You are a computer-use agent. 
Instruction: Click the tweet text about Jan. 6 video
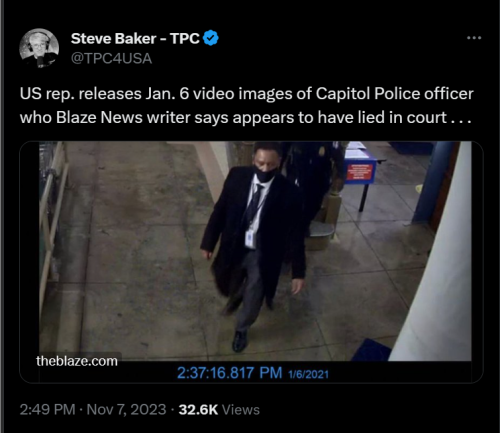click(246, 105)
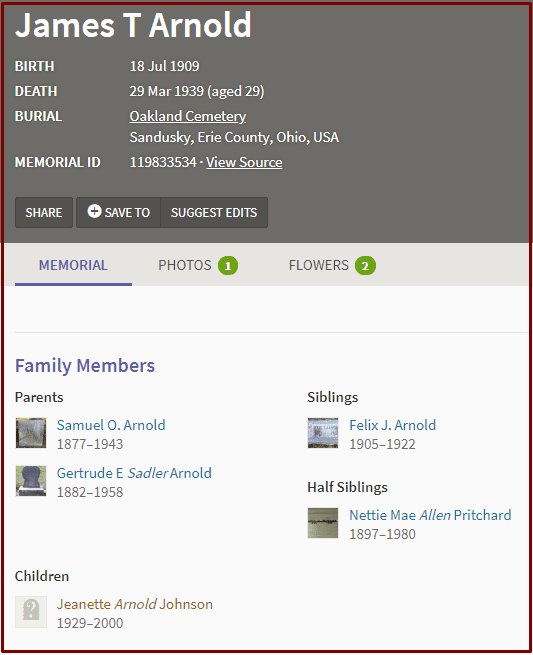Switch to the Memorial tab
This screenshot has width=533, height=655.
pyautogui.click(x=73, y=266)
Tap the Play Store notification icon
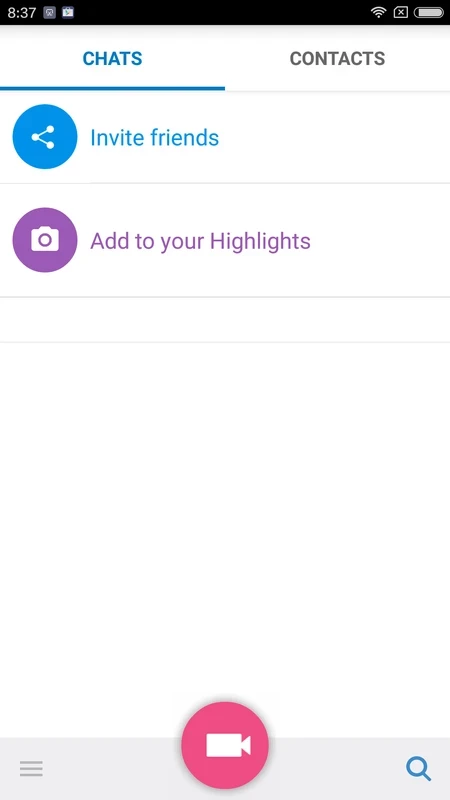This screenshot has width=450, height=800. 68,12
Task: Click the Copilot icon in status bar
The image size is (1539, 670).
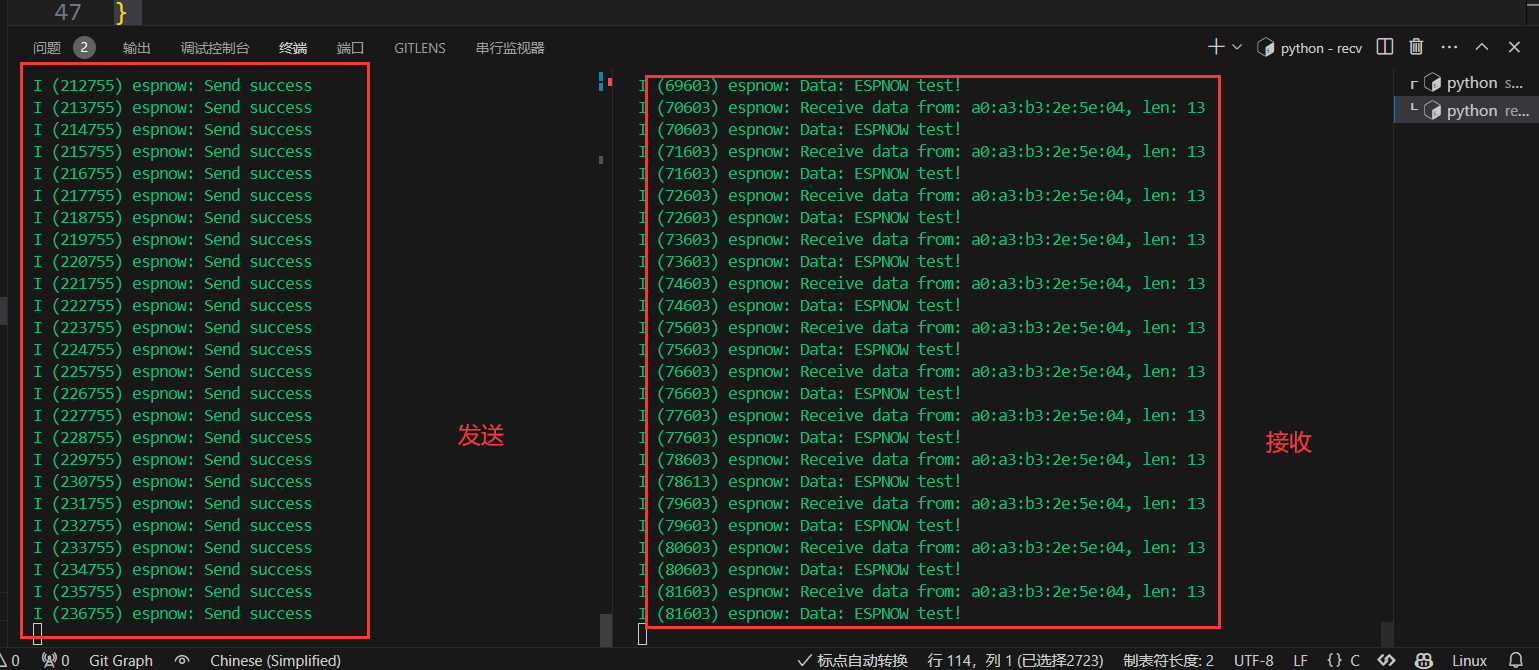Action: tap(1421, 660)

※

Exercise objective: What you output should match the records line for line, minus the pictures.

Response below:
You are a computer-use agent. 
Instruction: Click the tweet text about Jan. 6 video
click(246, 105)
Switch to the Memorial tab
This screenshot has width=533, height=655.
pyautogui.click(x=73, y=266)
Tap the Play Store notification icon
This screenshot has width=450, height=800. 68,12
Task: Click the Copilot icon in status bar
The image size is (1539, 670).
Action: tap(1421, 660)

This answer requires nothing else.